Problem description
Every entry below is to be copied exactly as written.

Given records
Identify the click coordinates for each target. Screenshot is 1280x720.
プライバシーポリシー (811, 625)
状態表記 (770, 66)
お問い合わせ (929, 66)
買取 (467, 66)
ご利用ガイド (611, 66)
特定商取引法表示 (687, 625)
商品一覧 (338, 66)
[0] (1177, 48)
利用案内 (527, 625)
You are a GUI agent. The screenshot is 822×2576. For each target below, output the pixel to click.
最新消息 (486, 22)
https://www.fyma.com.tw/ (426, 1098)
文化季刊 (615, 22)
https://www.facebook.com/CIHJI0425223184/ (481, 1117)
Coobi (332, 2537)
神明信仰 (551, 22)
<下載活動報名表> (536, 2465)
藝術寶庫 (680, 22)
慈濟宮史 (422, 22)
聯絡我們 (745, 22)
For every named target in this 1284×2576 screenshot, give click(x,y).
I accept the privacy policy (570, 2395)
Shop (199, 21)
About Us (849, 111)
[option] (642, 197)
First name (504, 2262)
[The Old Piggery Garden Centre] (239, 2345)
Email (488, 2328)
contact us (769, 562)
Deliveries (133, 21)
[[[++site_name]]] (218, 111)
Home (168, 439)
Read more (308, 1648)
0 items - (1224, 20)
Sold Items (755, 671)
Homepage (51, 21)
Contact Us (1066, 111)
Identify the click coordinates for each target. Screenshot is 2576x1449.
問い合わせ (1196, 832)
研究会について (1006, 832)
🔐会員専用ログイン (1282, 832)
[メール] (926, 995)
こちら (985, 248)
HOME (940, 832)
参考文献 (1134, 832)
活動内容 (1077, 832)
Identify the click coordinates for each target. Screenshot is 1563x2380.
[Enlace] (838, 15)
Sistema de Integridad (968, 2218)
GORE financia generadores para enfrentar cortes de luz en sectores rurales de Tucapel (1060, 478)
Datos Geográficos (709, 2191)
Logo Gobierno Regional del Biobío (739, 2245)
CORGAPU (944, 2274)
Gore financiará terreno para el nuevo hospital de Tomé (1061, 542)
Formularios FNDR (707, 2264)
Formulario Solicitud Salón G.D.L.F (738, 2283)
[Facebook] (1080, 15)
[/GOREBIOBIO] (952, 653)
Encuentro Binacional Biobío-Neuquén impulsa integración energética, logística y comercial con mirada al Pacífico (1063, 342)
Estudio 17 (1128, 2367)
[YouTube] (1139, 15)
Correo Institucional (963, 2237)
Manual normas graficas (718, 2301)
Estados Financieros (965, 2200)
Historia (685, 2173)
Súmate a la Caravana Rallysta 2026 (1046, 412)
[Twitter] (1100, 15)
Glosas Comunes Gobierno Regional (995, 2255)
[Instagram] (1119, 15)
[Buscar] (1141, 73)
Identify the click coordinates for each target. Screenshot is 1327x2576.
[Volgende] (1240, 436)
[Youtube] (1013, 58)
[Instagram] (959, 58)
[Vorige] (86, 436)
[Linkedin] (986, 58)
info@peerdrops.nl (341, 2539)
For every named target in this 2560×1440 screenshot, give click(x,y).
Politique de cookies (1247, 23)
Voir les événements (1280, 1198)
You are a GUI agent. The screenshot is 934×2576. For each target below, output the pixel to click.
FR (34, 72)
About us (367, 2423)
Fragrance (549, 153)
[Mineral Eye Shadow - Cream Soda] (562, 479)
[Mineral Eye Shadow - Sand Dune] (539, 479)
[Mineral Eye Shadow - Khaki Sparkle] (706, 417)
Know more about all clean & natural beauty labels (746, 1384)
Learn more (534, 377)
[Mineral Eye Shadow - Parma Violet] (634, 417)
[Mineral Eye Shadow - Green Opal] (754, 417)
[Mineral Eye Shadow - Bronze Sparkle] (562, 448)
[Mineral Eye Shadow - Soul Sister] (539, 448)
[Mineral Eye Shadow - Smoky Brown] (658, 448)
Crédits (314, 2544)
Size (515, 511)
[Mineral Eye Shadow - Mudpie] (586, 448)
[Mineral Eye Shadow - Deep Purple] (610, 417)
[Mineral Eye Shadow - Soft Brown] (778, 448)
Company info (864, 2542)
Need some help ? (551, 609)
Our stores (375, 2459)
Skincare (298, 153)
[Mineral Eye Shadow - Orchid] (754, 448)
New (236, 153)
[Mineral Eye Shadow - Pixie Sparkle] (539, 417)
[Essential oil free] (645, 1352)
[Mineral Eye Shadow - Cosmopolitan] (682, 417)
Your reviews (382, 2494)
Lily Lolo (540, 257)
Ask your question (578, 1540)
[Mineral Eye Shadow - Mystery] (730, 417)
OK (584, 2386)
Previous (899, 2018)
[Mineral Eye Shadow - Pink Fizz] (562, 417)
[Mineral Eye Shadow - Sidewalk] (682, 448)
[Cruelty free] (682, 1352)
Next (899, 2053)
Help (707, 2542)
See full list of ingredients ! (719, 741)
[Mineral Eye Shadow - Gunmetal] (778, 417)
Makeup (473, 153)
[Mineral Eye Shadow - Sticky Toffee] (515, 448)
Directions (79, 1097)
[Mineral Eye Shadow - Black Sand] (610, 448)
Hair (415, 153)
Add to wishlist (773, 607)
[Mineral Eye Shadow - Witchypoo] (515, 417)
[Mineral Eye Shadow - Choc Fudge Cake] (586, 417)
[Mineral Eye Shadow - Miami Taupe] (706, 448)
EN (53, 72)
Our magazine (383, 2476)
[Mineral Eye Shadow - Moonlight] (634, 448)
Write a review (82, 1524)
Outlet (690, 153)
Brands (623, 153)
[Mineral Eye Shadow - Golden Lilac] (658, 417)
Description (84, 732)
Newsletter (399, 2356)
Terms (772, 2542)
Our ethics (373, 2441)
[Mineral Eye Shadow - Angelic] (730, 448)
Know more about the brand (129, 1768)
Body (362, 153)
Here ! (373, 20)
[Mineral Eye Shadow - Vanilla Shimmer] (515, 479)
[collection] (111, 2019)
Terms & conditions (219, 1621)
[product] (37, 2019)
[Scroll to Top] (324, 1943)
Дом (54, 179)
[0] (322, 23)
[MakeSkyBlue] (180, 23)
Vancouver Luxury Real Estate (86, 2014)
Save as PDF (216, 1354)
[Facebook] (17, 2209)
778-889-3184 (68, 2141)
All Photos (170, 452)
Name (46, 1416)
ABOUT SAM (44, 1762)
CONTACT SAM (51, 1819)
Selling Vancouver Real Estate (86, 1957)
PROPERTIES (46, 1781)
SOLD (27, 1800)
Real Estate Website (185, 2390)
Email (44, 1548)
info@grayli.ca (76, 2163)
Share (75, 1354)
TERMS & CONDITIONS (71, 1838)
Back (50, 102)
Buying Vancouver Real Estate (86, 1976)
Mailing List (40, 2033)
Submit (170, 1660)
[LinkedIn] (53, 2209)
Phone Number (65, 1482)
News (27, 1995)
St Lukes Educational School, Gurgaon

Problem solution
Identify the click coordinates for each target. Screenshot is 1280x720.
プライバシーポリシー (811, 625)
状態表記 (770, 66)
お問い合わせ (929, 66)
買取 (467, 66)
ご利用ガイド (611, 66)
特定商取引法表示 (687, 625)
商品一覧 (338, 66)
[0] (1177, 48)
利用案内 (527, 625)
You are a GUI agent. The screenshot is 822×2576. For each target below, output the pixel to click.
最新消息 (486, 22)
https://www.fyma.com.tw/ (426, 1098)
文化季刊 (615, 22)
https://www.facebook.com/CIHJI0425223184/ (481, 1117)
Coobi (332, 2537)
神明信仰 (551, 22)
<下載活動報名表> (536, 2465)
藝術寶庫 (680, 22)
慈濟宮史 (422, 22)
聯絡我們 (745, 22)
For every named target in this 1284×2576 screenshot, give click(x,y).
I accept the privacy policy (570, 2395)
Shop (199, 21)
About Us (849, 111)
[option] (642, 197)
First name (504, 2262)
[The Old Piggery Garden Centre] (239, 2345)
Email (488, 2328)
contact us (769, 562)
Deliveries (133, 21)
[[[++site_name]]] (218, 111)
Home (168, 439)
Read more (308, 1648)
0 items - (1224, 20)
Sold Items (755, 671)
Homepage (51, 21)
Contact Us (1066, 111)
Identify the click coordinates for each target. Screenshot is 2576x1449.
問い合わせ (1196, 832)
研究会について (1006, 832)
🔐会員専用ログイン (1282, 832)
[メール] (926, 995)
こちら (985, 248)
HOME (940, 832)
参考文献 (1134, 832)
活動内容 (1077, 832)
Identify the click coordinates for each target. Screenshot is 1563x2380.
[Enlace] (838, 15)
Sistema de Integridad (968, 2218)
GORE financia generadores para enfrentar cortes de luz en sectores rurales de Tucapel (1060, 478)
Datos Geográficos (709, 2191)
Logo Gobierno Regional del Biobío (739, 2245)
CORGAPU (944, 2274)
Gore financiará terreno para el nuevo hospital de Tomé (1061, 542)
Formularios FNDR (707, 2264)
Formulario Solicitud Salón G.D.L.F (738, 2283)
[Facebook] (1080, 15)
[/GOREBIOBIO] (952, 653)
Encuentro Binacional Biobío-Neuquén impulsa integración energética, logística y comercial con mirada al Pacífico (1063, 342)
Estudio 17 (1128, 2367)
[YouTube] (1139, 15)
Correo Institucional (963, 2237)
Manual normas graficas (718, 2301)
Estados Financieros (965, 2200)
Historia (685, 2173)
Súmate a la Caravana Rallysta 2026 (1046, 412)
[Twitter] (1100, 15)
Glosas Comunes Gobierno Regional (995, 2255)
[Instagram] (1119, 15)
[Buscar] (1141, 73)
Identify the click coordinates for each target. Screenshot is 1327x2576.
[Volgende] (1240, 436)
[Youtube] (1013, 58)
[Instagram] (959, 58)
[Vorige] (86, 436)
[Linkedin] (986, 58)
info@peerdrops.nl (341, 2539)
For every named target in this 2560×1440 screenshot, give click(x,y).
Politique de cookies (1247, 23)
Voir les événements (1280, 1198)
You are a GUI agent. The screenshot is 934×2576. For each target below, output the pixel to click.
FR (34, 72)
About us (367, 2423)
Fragrance (549, 153)
[Mineral Eye Shadow - Cream Soda] (562, 479)
[Mineral Eye Shadow - Sand Dune] (539, 479)
[Mineral Eye Shadow - Khaki Sparkle] (706, 417)
Know more about all clean & natural beauty labels (746, 1384)
Learn more (534, 377)
[Mineral Eye Shadow - Parma Violet] (634, 417)
[Mineral Eye Shadow - Green Opal] (754, 417)
[Mineral Eye Shadow - Bronze Sparkle] (562, 448)
[Mineral Eye Shadow - Soul Sister] (539, 448)
[Mineral Eye Shadow - Smoky Brown] (658, 448)
Crédits (314, 2544)
Size (515, 511)
[Mineral Eye Shadow - Mudpie] (586, 448)
[Mineral Eye Shadow - Deep Purple] (610, 417)
[Mineral Eye Shadow - Soft Brown] (778, 448)
Company info (864, 2542)
Need some help ? (551, 609)
Our stores (375, 2459)
Skincare (298, 153)
[Mineral Eye Shadow - Orchid] (754, 448)
New (236, 153)
[Mineral Eye Shadow - Pixie Sparkle] (539, 417)
[Essential oil free] (645, 1352)
[Mineral Eye Shadow - Cosmopolitan] (682, 417)
Your reviews (382, 2494)
Lily Lolo (540, 257)
Ask your question (578, 1540)
[Mineral Eye Shadow - Mystery] (730, 417)
OK (584, 2386)
Previous (899, 2018)
[Mineral Eye Shadow - Pink Fizz] (562, 417)
[Mineral Eye Shadow - Sidewalk] (682, 448)
[Cruelty free] (682, 1352)
Next (899, 2053)
Help (707, 2542)
See full list of ingredients ! (719, 741)
[Mineral Eye Shadow - Gunmetal] (778, 417)
Makeup (473, 153)
[Mineral Eye Shadow - Sticky Toffee] (515, 448)
Directions (79, 1097)
[Mineral Eye Shadow - Black Sand] (610, 448)
Hair (415, 153)
Add to wishlist (773, 607)
[Mineral Eye Shadow - Witchypoo] (515, 417)
[Mineral Eye Shadow - Choc Fudge Cake] (586, 417)
[Mineral Eye Shadow - Miami Taupe] (706, 448)
EN (53, 72)
Our magazine (383, 2476)
[Mineral Eye Shadow - Moonlight] (634, 448)
Write a review (82, 1524)
Outlet (690, 153)
Brands (623, 153)
[Mineral Eye Shadow - Golden Lilac] (658, 417)
Description (84, 732)
Newsletter (399, 2356)
Terms (772, 2542)
Our ethics (373, 2441)
[Mineral Eye Shadow - Angelic] (730, 448)
Know more about the brand (129, 1768)
Body (362, 153)
Here ! (373, 20)
[Mineral Eye Shadow - Vanilla Shimmer] (515, 479)
[collection] (111, 2019)
Terms & conditions (219, 1621)
[product] (37, 2019)
[Scroll to Top] (324, 1943)
Дом (54, 179)
[0] (322, 23)
[MakeSkyBlue] (180, 23)
Vancouver Luxury Real Estate (86, 2014)
Save as PDF (216, 1354)
[Facebook] (17, 2209)
778-889-3184 (68, 2141)
All Photos (170, 452)
Name (46, 1416)
ABOUT SAM (44, 1762)
CONTACT SAM (51, 1819)
Selling Vancouver Real Estate (86, 1957)
PROPERTIES (46, 1781)
SOLD (27, 1800)
Real Estate Website (185, 2390)
Email (44, 1548)
info@grayli.ca (76, 2163)
Share (75, 1354)
TERMS & CONDITIONS (71, 1838)
Back (50, 102)
Buying Vancouver Real Estate (86, 1976)
Mailing List (40, 2033)
Submit (170, 1660)
[LinkedIn] (53, 2209)
Phone Number (65, 1482)
News (27, 1995)
St Lukes Educational School, Gurgaon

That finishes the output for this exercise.